## Excerpt to read
>>>

4. Progressive muscle relaxation
Like mindful breathing, progressive muscle relaxation involves shifting your attention to an external source and relaxing one muscle group at a time. The constant focus on the present moment creates an ultimate state of relaxation – say goodbye to unwanted thoughts.
5. Cognitive restructuring
The primary goal of CBT is to understand and unravel negative thought patterns. While journaling and mindful exercises help you identify them, the next step is to challenge them. For example, if you’re upset about a relationship ending, you may blame yourself and use every painful situation as evidence to paint yourself as the villain. Yet, instead of believing this faulty thinking, challenge it by reviewing the relationship. Perhaps the person wasn’t right for you, or maybe they made you feel worse about yourself. Questioning your beliefs will help you decrease the power they have over you.
6. Break tasks into smaller steps
When you’re anxious, it can feel overwhelming to tackle anything, much less an upcoming deadline or project. Therefore, breaking down goals into smaller steps will help you much more rather than trying to manage one large chore. And once you’ve begun, time will pass, and before you know it, you’ll be shocked by how much progress you’ve made.
7. Activity scheduling
Is your growing to-do list causing more anxiety, or is there an activity you keep putting off? If so, schedule one overwhelming task a week and along with tip #6, break it down into smaller steps. Once the burden of worrying about the task is gone, you’ll feel more relaxed and ready to tackle other activities.

<<<

## Raw data
>>>

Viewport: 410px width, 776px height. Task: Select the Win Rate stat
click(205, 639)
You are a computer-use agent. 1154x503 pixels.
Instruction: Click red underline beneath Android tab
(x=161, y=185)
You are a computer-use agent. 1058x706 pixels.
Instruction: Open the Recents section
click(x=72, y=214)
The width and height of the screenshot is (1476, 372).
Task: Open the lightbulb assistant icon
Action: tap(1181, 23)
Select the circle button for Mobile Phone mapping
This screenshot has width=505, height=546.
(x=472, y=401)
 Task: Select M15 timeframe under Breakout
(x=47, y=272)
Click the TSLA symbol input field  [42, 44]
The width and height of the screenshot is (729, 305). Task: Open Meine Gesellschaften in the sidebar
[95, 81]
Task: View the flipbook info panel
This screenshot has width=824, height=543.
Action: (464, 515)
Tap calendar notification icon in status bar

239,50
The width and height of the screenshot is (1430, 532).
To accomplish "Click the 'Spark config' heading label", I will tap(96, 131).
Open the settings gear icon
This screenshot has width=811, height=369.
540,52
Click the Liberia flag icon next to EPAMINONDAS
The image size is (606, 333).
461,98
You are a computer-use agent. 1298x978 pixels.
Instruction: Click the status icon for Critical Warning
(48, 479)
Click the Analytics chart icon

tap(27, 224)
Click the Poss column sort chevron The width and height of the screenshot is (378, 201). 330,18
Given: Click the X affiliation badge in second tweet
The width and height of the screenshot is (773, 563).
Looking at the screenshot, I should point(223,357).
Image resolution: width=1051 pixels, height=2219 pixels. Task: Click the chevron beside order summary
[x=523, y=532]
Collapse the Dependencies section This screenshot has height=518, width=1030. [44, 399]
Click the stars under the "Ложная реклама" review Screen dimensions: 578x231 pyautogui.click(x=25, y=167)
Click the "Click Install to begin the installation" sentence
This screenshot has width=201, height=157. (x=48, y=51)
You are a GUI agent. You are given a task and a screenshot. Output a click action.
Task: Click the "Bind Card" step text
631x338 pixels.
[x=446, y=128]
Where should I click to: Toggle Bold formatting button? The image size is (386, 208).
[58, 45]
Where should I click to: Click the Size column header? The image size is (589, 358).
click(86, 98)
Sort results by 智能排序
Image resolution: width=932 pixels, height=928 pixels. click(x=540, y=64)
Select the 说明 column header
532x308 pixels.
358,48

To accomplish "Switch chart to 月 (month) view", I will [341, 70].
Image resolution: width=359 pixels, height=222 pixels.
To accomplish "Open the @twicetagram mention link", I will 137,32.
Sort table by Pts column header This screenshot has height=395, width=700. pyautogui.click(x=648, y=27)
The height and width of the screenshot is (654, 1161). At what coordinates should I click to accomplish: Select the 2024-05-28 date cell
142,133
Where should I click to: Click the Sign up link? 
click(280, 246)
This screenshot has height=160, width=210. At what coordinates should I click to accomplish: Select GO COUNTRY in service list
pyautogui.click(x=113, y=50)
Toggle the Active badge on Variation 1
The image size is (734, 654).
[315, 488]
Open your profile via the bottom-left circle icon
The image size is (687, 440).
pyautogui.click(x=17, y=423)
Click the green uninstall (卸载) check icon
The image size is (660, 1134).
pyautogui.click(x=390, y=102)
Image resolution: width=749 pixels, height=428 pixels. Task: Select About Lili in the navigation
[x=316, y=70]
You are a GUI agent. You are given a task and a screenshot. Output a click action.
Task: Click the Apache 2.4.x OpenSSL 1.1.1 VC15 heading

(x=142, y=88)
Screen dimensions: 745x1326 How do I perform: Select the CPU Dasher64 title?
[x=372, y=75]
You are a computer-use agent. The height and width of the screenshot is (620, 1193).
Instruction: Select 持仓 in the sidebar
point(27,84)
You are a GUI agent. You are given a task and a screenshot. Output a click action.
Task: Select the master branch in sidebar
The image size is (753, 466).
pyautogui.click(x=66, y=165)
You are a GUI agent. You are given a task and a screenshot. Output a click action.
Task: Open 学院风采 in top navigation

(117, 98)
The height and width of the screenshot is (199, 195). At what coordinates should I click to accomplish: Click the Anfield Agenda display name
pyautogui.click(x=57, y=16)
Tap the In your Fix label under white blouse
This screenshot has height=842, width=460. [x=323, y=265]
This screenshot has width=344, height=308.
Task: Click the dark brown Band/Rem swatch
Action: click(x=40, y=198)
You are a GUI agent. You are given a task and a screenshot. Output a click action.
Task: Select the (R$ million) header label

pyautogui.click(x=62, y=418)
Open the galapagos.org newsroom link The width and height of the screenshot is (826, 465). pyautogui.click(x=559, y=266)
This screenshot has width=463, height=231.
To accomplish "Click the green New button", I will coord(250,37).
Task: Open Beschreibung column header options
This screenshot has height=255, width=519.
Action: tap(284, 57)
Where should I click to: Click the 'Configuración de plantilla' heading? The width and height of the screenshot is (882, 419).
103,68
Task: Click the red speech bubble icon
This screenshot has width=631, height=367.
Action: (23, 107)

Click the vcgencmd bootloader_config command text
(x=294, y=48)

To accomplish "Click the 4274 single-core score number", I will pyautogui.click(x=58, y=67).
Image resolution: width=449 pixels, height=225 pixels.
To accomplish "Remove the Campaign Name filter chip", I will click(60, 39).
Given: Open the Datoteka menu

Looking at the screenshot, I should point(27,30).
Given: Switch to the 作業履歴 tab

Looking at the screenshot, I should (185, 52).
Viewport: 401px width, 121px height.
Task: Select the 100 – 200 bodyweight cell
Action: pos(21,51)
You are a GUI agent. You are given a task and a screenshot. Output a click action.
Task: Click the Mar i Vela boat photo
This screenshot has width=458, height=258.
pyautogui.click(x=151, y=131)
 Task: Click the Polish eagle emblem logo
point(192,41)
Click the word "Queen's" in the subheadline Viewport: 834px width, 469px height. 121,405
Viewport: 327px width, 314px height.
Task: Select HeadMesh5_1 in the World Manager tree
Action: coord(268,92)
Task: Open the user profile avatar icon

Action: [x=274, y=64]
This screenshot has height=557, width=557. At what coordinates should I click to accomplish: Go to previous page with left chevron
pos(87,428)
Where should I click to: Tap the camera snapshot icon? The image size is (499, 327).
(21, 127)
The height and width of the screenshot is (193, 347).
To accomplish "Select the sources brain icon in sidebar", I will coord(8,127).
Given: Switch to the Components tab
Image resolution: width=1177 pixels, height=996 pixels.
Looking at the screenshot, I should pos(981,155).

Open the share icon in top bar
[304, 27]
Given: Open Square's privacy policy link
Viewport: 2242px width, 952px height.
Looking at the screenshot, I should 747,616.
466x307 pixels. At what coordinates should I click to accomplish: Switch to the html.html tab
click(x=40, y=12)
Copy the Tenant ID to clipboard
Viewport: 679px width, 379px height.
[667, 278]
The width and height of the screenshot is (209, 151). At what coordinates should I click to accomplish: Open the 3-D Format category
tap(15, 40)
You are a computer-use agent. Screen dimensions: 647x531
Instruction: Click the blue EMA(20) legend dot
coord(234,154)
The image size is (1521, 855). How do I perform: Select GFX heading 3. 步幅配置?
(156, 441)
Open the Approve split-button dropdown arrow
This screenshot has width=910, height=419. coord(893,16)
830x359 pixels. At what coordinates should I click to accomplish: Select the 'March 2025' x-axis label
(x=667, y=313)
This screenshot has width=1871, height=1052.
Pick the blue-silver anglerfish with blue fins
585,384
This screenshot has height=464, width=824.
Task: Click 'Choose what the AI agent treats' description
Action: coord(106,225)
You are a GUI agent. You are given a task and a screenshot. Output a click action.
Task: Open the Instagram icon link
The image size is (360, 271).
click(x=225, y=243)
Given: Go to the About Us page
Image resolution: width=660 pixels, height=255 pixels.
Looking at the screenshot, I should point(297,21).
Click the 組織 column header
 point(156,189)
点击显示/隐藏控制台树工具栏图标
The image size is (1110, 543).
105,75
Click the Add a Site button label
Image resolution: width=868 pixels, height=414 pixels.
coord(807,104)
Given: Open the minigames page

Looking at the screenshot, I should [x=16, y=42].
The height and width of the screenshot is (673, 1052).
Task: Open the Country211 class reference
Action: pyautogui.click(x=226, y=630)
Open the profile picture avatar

<<<

## Task list
a) Write out the part of the anxiety-coping excerpt that opens with the words "6. Break tasks" and closes with "progress you’ve made.".
b) List the titles of all the numbered sections in the anxiety-coping excerpt.
The data has nothing to do with the anxiety-coping excerpt.

## Numbered answers
a)
6. Break tasks into smaller steps
When you’re anxious, it can feel overwhelming to tackle anything, much less an upcoming deadline or project. Therefore, breaking down goals into smaller steps will help you much more rather than trying to manage one large chore. And once you’ve begun, time will pass, and before you know it, you’ll be shocked by how much progress you’ve made.

b)
Progressive muscle relaxation
Cognitive restructuring
Break tasks into smaller steps
Activity scheduling